Submitted to: International Sugar Journal
Publication Type: Peer reviewed journal
Publication Acceptance Date: 4/28/2007
Publication Date: 8/1/2007
Citation: Eggleston, G., Salassi, M., Richard, E., Birkett, H. 2007. Sustainability of the Sugar Industry: Future Value Addition from Sugarcane. International Sugar Journal. 109(1303):415-432. Interpretive Summary: This paper represents a comprehensive review of the future sustainability of the sugarcane industry. With changing sugar markets in the U.S. and around the world, innovation and environmental protection through value addition and diversification will be crucial for the sustainability of the sugarcane industry. Increasing use of biotechnological methods to add special functionalities to sucrose will occur. In the future, the sugar industry should be regarded a biomass-based industry that is not only equipped to manufacture products for the food sector, but also value-added biofuels, energy, and chemicals for the non-food sector.

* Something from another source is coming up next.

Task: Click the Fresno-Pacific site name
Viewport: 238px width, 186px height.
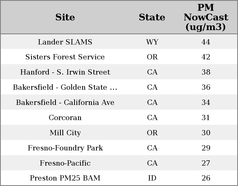Action: pyautogui.click(x=65, y=163)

Technical Abstract: With changing sugar markets in the U.S. and around the world, innovation and environmental protection through value-addition and diversification will be crucial for the sustainability of the sugarcane industry. Commercial sucrose has very high purity (>99.9%) making it the purest organic substance produced on an industrial scale. Several value-added commodity products are currently produced from sucrose by chemical or biotechnological derivitization. These products include oligo- and polysaccharides for specialty markets, surfactands and citric, gluconic, and lactic acids for the food sector. Increasing use of biotechnological methods to derivatize the sucrose molecule is envisaged, to add special functionalities to the sucrose products like biodegradability, biocompatibility, and non-toxicity, which are becoming important in the emerging bio-economy. The sugarcane industry is currently faced with the reality that sugar, molasses, and bagasse can no longer be regarded as the final products of a factory or refinery. Instead, the sugar industry should be regarded as a biomass-based industry that is not only equipped to manufacture products for the food sector, but also value-added biofuels, energy, and chemicals for the non-food sector. Sugarcane fits well into the emerging concept of a renewable carbohydrate feedstock because of its availability, and because it is amongst the plants giving the highest yields of carbohydrates per hectare. Commercialization of value-added products of sugarcane, such as fuel ethanol will depend mostly on economic factors, such as government subsidies.